On Twitter, it seems like there’s little more than a bit of organized chaos behind the ratio of followers to followed accounts on any given account. Many people, subconsciously, assign values to various ratios of followers and followings, for better or for worse.
I like to think of the ratio as a spectrum, and I categorize it into five loosely defined segments. They are:
- Extreme Positive
- Extreme Negative
In this scale, “positive” means an account that has more followers than people it follows. For example, if @positive follows 100 accounts and has 1,000 followers, it’s a positive account. “Negative”, conversely, is an account that follows more accounts than follow it. For example, @negative follows 1,000 accounts but only has 100 followers.
Don’t make the mistake of thinking that positive and negative are quality judgments, however. A “negative” account can be valuable to watch, while a “positive” account can be valueless to you. It’s all about what you want to get out of the platform.

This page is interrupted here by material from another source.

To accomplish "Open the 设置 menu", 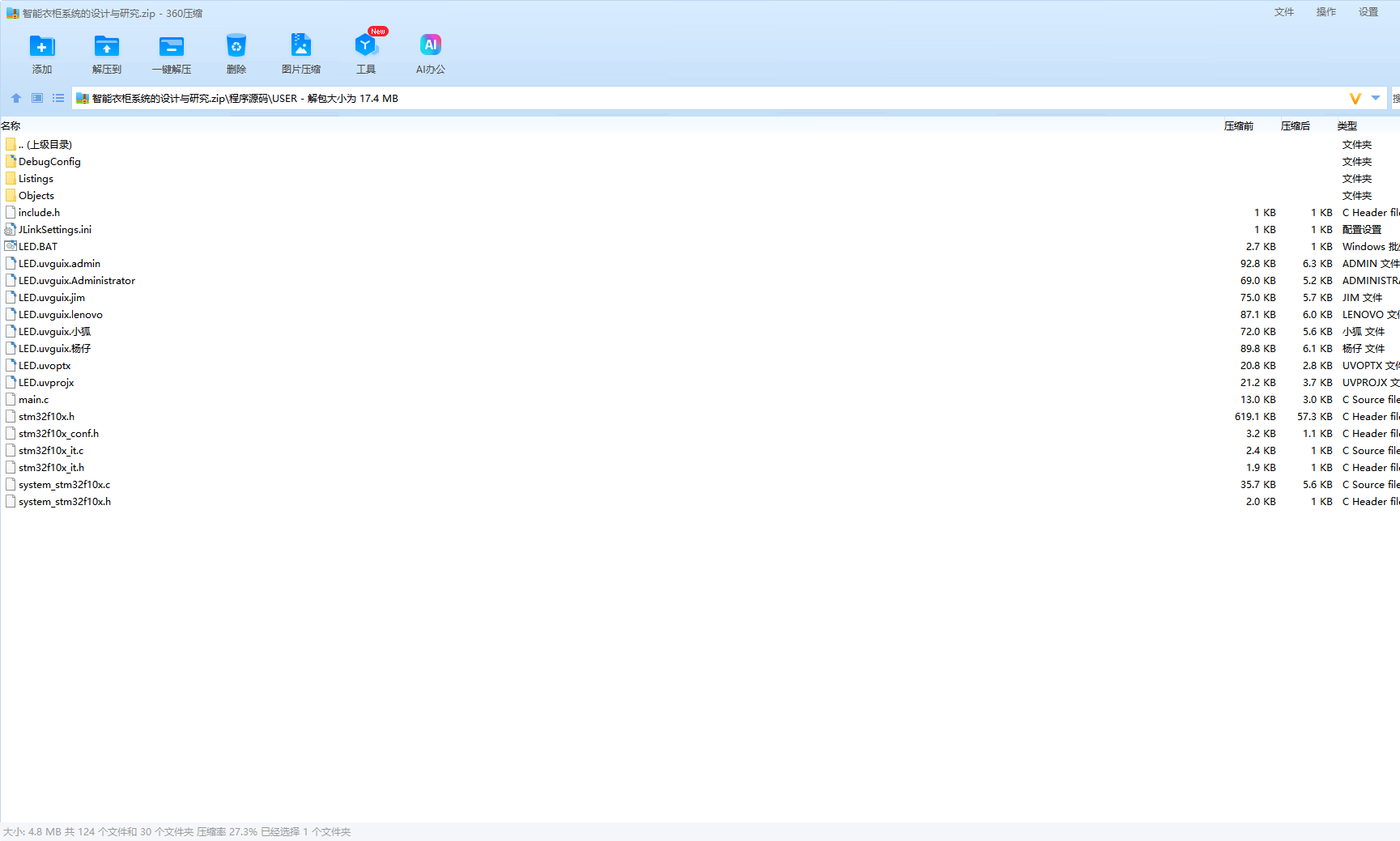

Extreme Positive and Positive
Both types of positive ratios are typical on Twitter these days, and are often considered ideal. Take a look at any incredibly popular Twitter influencer. Chances are, they have a few hundred or a few thousand followed accounts, while they can have thousands, hundreds of thousands or even millions of followers. The #1 most followed Twitter account, Katy Perry’s, has 66.7 million followers, and it follows only 164 accounts as of this writing. This is what I would consider an Extreme Positive ratio, and it’s very common among celebrities and businesses.

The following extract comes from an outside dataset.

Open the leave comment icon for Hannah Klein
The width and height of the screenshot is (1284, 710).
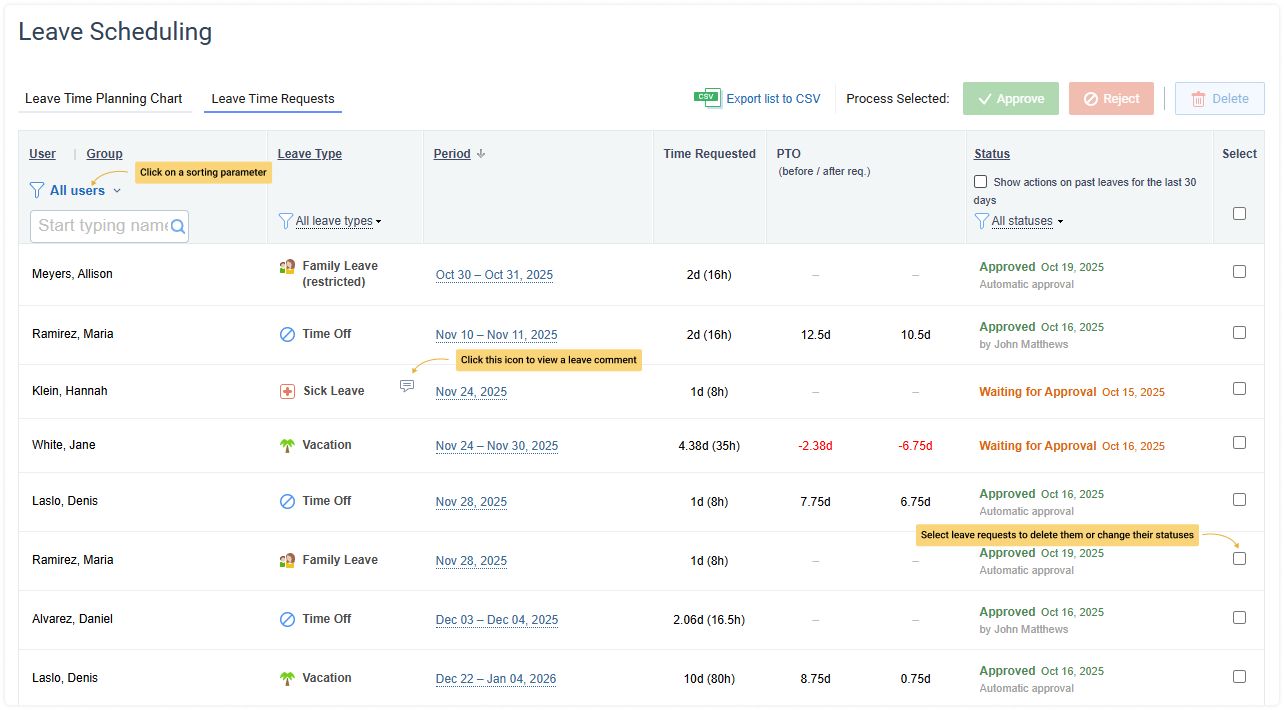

The reason for this is because celebrities and businesses tend to use Twitter as a one-way marketing tool. Sure, they’ll occasionally respond to tweets made by other celebrities or other businesses, as well as those made by fans, but it’s rarely due to the account being one they follow. Instead, it’s because of the use of a hashtag or a direction @mention.
Scale back on the follower levels, but keep the following levels low, and you have a more normalized positive ratio. This is where most normal users and mid-tier influencers reside. Small businesses and industry-specific popular people tend to have follower counts in the thousands, maybe the hundreds of thousands, but not in the millions. Meanwhile, they tend to follow more accounts.

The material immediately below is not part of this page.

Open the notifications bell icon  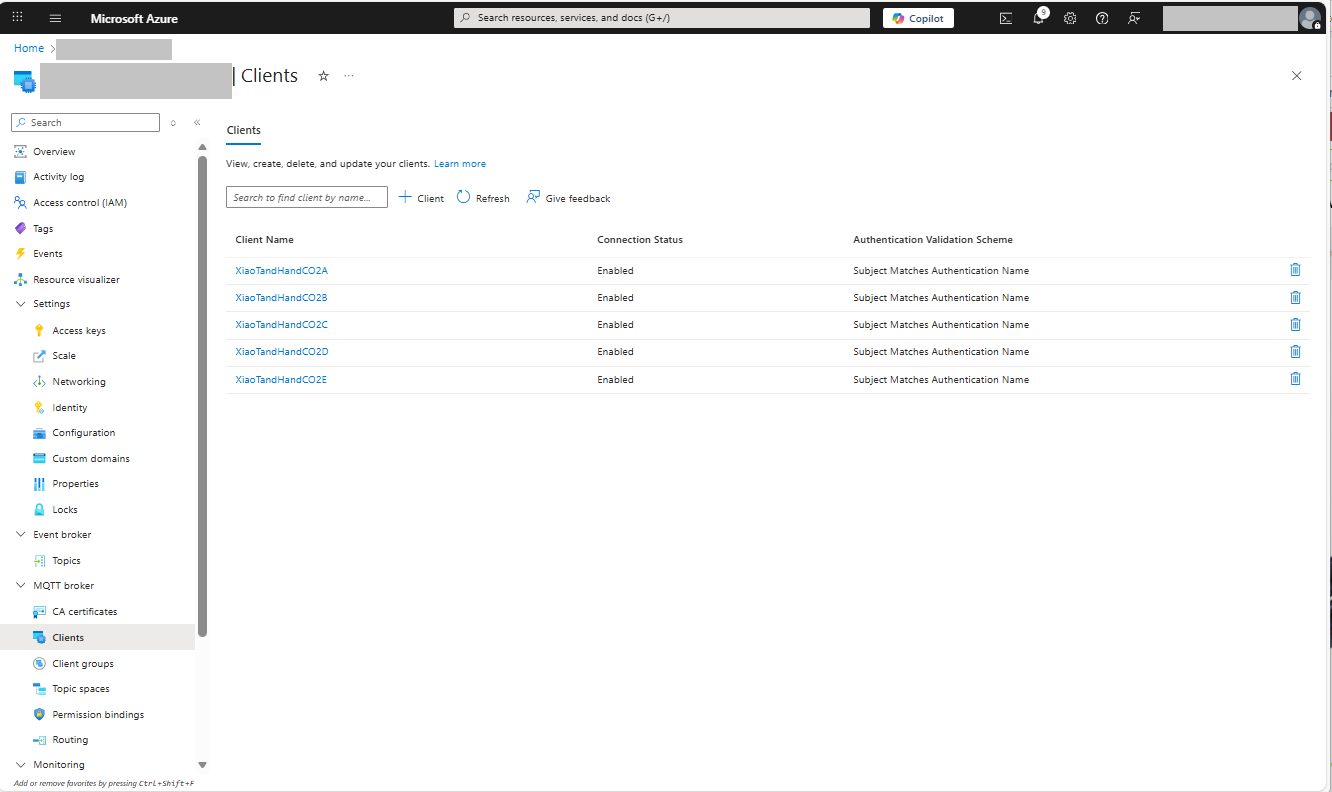click(1038, 18)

The reason they follow more accounts can vary. Some use the feed as a way to keep in touch with people. Others have at some time or another implemented follow-back bots that follow anyone who follows them.
The issue with a positive ratio with a high volume of followed accounts is feed clutter. Twitter doesn’t filter the feed, and when you follow hundreds or thousands of accounts, you’re seeing a ton of information every day. If you follow 1,000 accounts, and each of them posts 3 times a day on average, that’s 3,000 messages you see. Or, rather, 3,000 messages from which you see a fraction each time you log on, depending on how long you spend going through your backlog.
Neutral accounts, as you might have guessed, have as close to a 1 ratio as possible. One follower for every one account they follow. This tends to be the result of implementing a follow-back bot for much of the life of the account, following everyone who follows them. Additionally, a business or entity maintaining this ratio might do it by subsequently unfollowing people who unfollow them.
A neutral ratio isn’t very useful one way or the other. You still suffer from feed clutter, but you don’t have the followers necessary to simply ignore your feed.
The account on Twitter with the most followings is Arabic, specifically @ArabicBest. I don’t know the purpose of the account, but it actually has a closer to neutral ratio than you would expect from following 2.4 million accounts.
Negative and Extreme Negative
Negative ratios are the opposite of positive, when you start reaching a higher number of followed accounts than followers. This can happen for a few reasons. One reason might be a follow-back bot that is left unchecked, while numerous users continue to unfollow the business after getting their follow. Another possible cause is a temporarily inactive account. If you disappear for a year, you’ll lose a lot of followers, but you won’t lose the accounts you follow.
Extreme negative accounts take it to the opposite extreme and have an excessive number of accounts they follow, with virtually no followers to compensate. This is a hallmark of a Twitter bot created for the use of someone who sells followers. It’s virtually useless for a normal person to own such an account. Feed clutter makes the feed more or less valueless, while a lack of followers indicates either an inactive account or an account that doesn’t post anything of interest.
Does it Matter?
Your ratio matters, but perhaps not in the way you might think. Most casual users don’t use the ratio consciously to determine if they want to follow you. They might check your followers count, but they don’t care about your following number. They’ll check to see if you’re verified.
An extreme positive ratio is good, because it means you’re reaching an incredible number of people. It’s less a sign of the quality of your following number, and more to the popularity of your business. A regular positive ratio is just the way people expect Twitter to work. A neutral ratio is also fine.
A negative or extreme negative ratio, however, gets into dangerous territory. This typically is a fault with your content or marketing more than with your following number, though. Worry less about following too many people, and more about how to get and maintain legitimate followers.